> **To do**:
Look through the data below and, wherever a line carries the word "this", please copy that line.

(Collected data)

____

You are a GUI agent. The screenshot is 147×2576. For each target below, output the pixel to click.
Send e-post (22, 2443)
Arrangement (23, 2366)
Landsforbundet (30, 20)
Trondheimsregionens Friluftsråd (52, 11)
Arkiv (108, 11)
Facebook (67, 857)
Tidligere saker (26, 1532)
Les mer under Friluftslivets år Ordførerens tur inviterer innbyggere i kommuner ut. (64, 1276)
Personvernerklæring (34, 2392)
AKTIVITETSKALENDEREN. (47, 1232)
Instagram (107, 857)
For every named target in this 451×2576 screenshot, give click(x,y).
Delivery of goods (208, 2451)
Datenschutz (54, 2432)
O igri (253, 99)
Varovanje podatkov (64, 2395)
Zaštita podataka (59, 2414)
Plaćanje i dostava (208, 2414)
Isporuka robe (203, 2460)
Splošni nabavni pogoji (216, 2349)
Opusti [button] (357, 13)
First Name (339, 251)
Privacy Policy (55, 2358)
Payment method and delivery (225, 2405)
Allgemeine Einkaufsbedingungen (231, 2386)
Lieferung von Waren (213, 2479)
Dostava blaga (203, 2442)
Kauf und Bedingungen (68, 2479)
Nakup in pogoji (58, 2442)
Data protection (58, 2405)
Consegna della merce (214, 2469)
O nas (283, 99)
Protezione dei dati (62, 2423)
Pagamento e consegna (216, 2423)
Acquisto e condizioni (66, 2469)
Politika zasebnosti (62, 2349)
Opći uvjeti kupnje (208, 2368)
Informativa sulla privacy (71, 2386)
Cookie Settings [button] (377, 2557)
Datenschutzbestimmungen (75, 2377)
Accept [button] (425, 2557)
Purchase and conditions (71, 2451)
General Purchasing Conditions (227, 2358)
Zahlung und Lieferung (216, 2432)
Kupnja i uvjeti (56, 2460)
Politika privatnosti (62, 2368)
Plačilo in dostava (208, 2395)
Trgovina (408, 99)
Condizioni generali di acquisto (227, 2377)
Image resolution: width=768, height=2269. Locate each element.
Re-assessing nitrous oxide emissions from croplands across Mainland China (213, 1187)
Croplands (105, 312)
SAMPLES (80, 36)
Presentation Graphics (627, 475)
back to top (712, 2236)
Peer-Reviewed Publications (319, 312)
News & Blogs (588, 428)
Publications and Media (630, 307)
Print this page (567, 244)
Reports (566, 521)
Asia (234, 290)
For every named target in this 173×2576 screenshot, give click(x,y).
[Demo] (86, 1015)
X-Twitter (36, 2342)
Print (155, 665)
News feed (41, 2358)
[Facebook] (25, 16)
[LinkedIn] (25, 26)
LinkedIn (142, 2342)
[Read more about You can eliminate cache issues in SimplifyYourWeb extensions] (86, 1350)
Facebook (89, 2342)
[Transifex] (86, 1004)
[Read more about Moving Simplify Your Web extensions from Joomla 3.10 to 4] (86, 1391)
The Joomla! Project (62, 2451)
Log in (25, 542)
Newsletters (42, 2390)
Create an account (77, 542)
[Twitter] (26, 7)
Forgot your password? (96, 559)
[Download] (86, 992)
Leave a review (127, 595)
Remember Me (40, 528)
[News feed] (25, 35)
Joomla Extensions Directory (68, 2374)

____

> **Task response**:
For every named target in this 451×2576 screenshot, give click(x,y).
Print this page (567, 244)
For every named target in this 173×2576 screenshot, give click(x,y).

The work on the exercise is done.